Emirate in western Anatolia from c. 1300 to 1429

Germiyan, or the Germiyanids (Old Anatolian Turkish: كرميان; Germiyanoğulları Beyliği or Germiyan Beyliği), were a dynasty that controlled parts of western Anatolia from c. 1300 to 1429. Germiyan first appeared in the 12th-century chronicles of Matthew of Edessa and The Georgian Chronicles when they fought against the County of Edessa and the Kingdom of Georgia. They reappeared in historical records of 1239 near Malatya, where they were tasked with suppressing the Babai revolt. The tribe relocated to western Anatolia with the encroaching Mongol invasion. During the reign of Yakub I, Germiyan gained sovereignty with the demise of the Sultanate of Rum and forged war with the neighboring Ottomans and the Byzantine Empire, which continued during his successor Mehmed's rule.

Amidst political tension caused by the neighboring Karamanids, Suleiman married his daughter Devletşah Hatun to the Ottoman prince and future sultan, Bayezid I. The process saw a major dowry payment that transferred much of the Germiyanid realm to Ottoman control, including the capital Kütahya. Yakub II was initially on friendly terms with the Ottomans but eventually attempted to reclaim the former lands that were lost following his sister's wedding. He was jailed by his brother-in-law Bayezid I in 1390, and Germiyan wholly came under Ottoman control. Nine years later, Yakub escaped from prison and sought the protection of Timur, who, after defeating Bayezid with the help of Yakub at the Battle of Ankara in 1402, restored Germiyan's former boundaries. In 1411, Kütahya fell to Mehmed II of Karaman, interrupting Yakub's reign a second time. His rule was reinstated by the Ottoman sultan, Mehmed I, upon the defeat of the Karamanids. Although Yakub meddled with the internal conflicts within the Ottomans, the triumph of Murad II over his opponents forced Yakub to revert to amicable relations. Yakub lacked male heirs and left the sultanate to Murad II in his will shortly before he died in 1429.

The Germiyanid rule produced many literary and architectural works, and the Germiyanid court was a center of science and artisanship. The architectural remnants of Germiyan include külliyes (building complex), imarets, masjids, türbes (tomb), madrasas (school), and libraries. Several earlier Persian works were translated into Turkish under Germiyanid patronage.

==History==
===Background===
During the 11th century, much of West Asia was subject to Seljuk rule. A branch of the Seljuk dynasty formed the Sultanate of Rum, an Islamic state in Anatolia, which saw its height from the late 12th century to 1237. Germiyan likely came from Kerman or Fars province, and perhaps headed west with the Khwarazmshahs. After the death of Jalal al-Din Mangburni, they remained in the Malatya area.

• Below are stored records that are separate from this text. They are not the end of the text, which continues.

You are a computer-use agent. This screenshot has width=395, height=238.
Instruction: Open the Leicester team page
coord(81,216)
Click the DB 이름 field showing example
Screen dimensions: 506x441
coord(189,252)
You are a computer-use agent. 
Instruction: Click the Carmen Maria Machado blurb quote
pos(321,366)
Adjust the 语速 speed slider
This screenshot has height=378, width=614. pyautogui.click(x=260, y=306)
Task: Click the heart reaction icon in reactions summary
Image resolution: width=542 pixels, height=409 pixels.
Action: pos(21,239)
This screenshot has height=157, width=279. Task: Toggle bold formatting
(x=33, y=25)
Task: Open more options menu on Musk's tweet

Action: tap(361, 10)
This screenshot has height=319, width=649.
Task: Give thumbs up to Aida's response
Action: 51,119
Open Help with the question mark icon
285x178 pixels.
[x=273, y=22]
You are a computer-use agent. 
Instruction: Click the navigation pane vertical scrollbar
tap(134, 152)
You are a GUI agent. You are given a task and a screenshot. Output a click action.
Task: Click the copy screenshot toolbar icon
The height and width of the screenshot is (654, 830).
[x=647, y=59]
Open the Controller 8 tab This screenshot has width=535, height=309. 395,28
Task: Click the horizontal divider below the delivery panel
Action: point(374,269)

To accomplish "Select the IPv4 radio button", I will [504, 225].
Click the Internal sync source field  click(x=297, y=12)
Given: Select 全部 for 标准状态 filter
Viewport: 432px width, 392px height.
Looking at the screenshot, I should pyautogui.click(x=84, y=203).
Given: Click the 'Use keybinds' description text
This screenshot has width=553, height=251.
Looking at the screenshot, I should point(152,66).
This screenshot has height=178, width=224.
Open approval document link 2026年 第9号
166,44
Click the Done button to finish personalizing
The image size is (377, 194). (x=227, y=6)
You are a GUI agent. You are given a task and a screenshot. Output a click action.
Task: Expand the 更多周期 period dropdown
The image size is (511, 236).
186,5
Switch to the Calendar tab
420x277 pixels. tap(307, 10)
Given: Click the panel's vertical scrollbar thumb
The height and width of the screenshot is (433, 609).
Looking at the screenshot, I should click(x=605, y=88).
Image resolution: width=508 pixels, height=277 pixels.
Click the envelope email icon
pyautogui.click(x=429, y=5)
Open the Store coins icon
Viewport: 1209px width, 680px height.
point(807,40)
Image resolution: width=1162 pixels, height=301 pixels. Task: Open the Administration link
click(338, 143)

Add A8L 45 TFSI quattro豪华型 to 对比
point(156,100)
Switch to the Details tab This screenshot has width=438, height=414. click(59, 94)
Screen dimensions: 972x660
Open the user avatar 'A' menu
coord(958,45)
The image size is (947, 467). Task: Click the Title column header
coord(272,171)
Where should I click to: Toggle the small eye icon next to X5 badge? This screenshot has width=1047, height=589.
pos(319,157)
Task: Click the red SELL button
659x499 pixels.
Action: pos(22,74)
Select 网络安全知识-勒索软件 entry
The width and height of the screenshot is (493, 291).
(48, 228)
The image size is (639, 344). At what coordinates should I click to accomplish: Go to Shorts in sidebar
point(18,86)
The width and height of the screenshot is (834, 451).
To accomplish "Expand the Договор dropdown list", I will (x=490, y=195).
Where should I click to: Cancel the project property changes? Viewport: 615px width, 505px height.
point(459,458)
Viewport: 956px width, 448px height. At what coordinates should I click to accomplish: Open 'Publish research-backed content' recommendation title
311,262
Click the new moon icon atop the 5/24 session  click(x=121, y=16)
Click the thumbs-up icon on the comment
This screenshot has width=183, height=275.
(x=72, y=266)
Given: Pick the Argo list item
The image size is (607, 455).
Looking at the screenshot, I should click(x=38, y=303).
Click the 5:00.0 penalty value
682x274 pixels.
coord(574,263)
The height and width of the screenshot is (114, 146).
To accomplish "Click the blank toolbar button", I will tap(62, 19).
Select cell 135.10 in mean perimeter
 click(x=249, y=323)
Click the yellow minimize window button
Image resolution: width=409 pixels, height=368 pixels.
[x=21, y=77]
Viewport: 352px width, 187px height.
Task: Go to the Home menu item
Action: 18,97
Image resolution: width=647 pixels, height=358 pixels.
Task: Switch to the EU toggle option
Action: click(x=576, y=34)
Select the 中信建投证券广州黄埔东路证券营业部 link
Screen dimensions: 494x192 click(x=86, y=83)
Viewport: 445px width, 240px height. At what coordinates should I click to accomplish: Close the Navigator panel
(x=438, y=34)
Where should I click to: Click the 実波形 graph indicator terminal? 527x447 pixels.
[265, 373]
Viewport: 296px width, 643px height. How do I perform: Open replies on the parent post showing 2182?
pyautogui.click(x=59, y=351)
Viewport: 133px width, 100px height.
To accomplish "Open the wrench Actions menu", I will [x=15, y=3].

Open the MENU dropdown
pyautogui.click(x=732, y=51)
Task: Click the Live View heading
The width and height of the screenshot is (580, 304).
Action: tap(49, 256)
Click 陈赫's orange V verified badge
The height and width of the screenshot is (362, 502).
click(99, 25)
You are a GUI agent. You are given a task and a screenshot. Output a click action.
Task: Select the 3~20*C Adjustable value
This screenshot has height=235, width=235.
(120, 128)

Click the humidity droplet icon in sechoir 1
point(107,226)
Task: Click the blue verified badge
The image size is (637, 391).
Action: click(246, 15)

Germiyan is first mentioned in the 1162 chronicle of the Armenian author Matthew of Edessa in regards to a battle near Azaz in 1119 under the Turkoman lord Ilghazi against the Crusader Joscelin I, Count of Edessa. Matthew locates the Germiyan north of the Artuqids near Malatya, indicating their location wasn't "immediately obvious" to his audience. Matthew mentioned Germiyan a second time when Ilghazi gathered Turkmen contingents from the lands of Rum and Germiyan to aid Ghazi, Emir of Ganja, who suffered a decisive defeat against the Kingdom of Georgia in 1122. Germiyan is later attested to in The Georgian Chronicles three times. The Turkmens of Germiyan thus reappeared in 1160 in a joint offensive with the Turkmens of Diyar Bakr against Georgia. In 1185, the Turkmens of Germiyan joined a composite army in Erzurum against Queen Tamar.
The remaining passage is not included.